What is needed:
From the passage on GEOS-5 FP dust forecasts below, reproduce word for word the part that opens with the words containing "To summarize, this" and closes with "distributed by altitude.".

Figure 12 Size-resolved GEOS-5 FP dust mass mixing ratio vertical profiles for 28 July 2016.

To summarize, this assessment indicates that GEOS-5 FP places too much dust within the boundary layer and possibly not enough in the free troposphere above the boundary layer, although mass measurements in the free troposphere are lacking with which to more definitely validate the latter claim. Where GEOS-5 FP does place dust within the free troposphere, the mass is reasonably distributed by altitude.

5 Conclusions and discussion

Dust forecasts incorporating the assimilation of satellite-derived τ_a can circumvent a difficulty global aerosol models encounter, in which τ_a is too low further away from a source region (e.g., Kim et al., 2014; Evan et al., 2014; Ansmann et al., 2017). As such, the assimilation of observed τ_a holds the promise of more accurate depictions of the global aerosol distribution. While the GEOS-5 FP aerosol forecasts and MERRA-2 capture independently measured τ_a and its spatial variability well for an aerosol environment dominated by sea spray and long-range dust, the more challenging objective of a realistic aerosol vertical distribution, in both size and mass, is less well met. A clear overestimate in the modeled sea salt loading, apparent in an in situ comparison (Fig. 6), is corroborated by the independent findings of Bian et al. (2019). This will foster an underestimate in the dust loading for the same assimilated τ_a.

Dataset records:
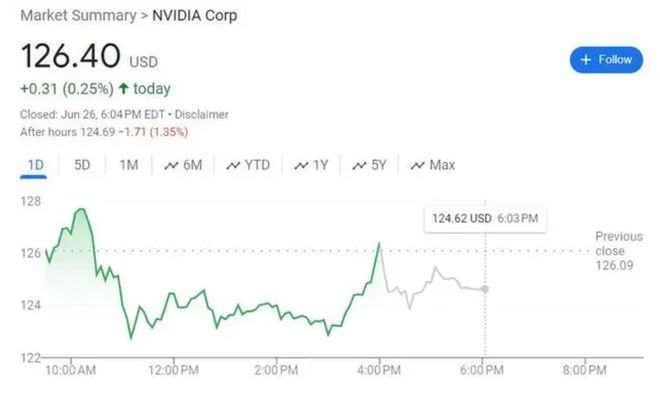Switch to the 5D time range tab
The height and width of the screenshot is (410, 660).
point(82,165)
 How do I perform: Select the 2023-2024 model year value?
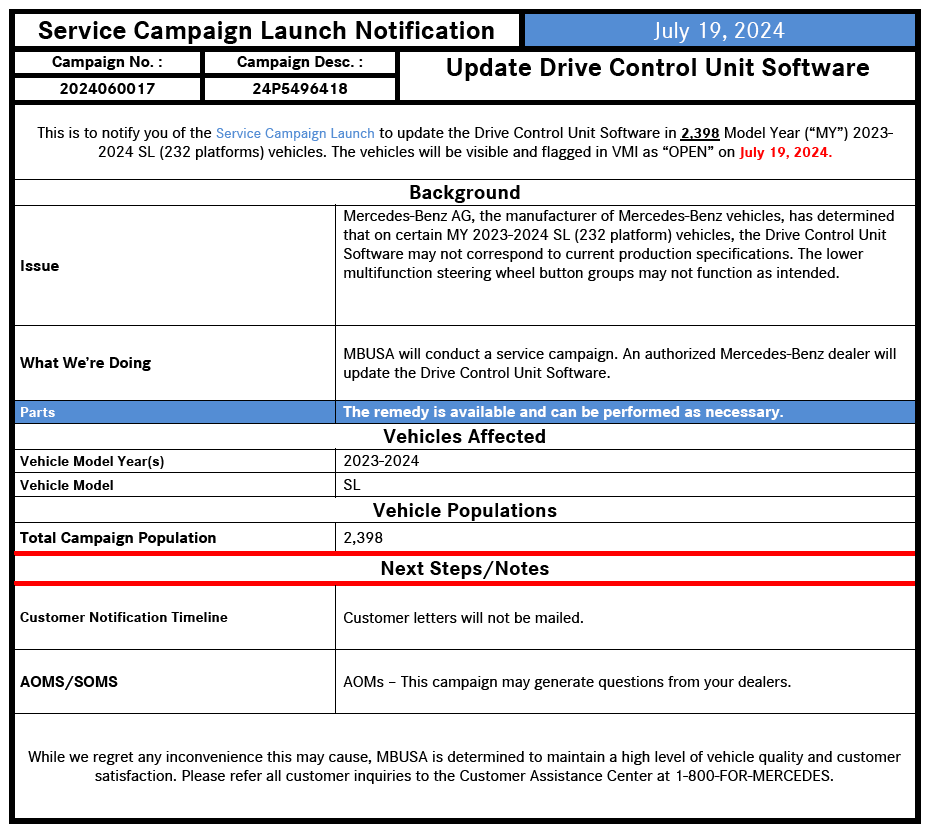point(381,461)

Reply:
To summarize, this assessment indicates that GEOS-5 FP places too much dust within the boundary layer and possibly not enough in the free troposphere above the boundary layer, although mass measurements in the free troposphere are lacking with which to more definitely validate the latter claim. Where GEOS-5 FP does place dust within the free troposphere, the mass is reasonably distributed by altitude.